■ **What you have to do**
Find each line in the material below that contains the string "width", and copy those lines out. Letter case counts.

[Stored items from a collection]
════════════════════
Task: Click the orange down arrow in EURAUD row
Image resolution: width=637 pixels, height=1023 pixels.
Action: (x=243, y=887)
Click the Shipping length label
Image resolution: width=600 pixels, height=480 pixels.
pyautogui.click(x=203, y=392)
════════════════════
■ **Output below**
Image resolution: width=637 pixels, height=1023 pixels.
Image resolution: width=600 pixels, height=480 pixels.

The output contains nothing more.